---------- The records ----------

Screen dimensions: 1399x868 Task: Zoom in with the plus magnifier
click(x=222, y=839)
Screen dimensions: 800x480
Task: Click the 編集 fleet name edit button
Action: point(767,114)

----------

• _Written exercise_
Retype each of the records above without changing anything.

• _Task result_
Screen dimensions: 1399x868 Task: Zoom in with the plus magnifier
click(x=222, y=839)
Screen dimensions: 800x480
Task: Click the 編集 fleet name edit button
Action: point(767,114)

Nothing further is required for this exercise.